> _EXERCISE TASK_: Update the material below by replacing each "screenshot" with "screen image" and keeping everything else unchanged.

Entries on target coordinates:

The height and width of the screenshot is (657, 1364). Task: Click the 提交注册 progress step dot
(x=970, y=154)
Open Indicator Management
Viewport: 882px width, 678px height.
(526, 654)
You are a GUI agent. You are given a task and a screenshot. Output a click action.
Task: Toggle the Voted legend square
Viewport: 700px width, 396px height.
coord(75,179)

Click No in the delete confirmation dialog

> _RIGHT ANSWER_:
The height and width of the screen image is (657, 1364). Task: Click the 提交注册 progress step dot
(x=970, y=154)
Open Indicator Management
Viewport: 882px width, 678px height.
(526, 654)
You are a GUI agent. You are given a task and a screen image. Output a click action.
Task: Toggle the Voted legend square
Viewport: 700px width, 396px height.
coord(75,179)

Click No in the delete confirmation dialog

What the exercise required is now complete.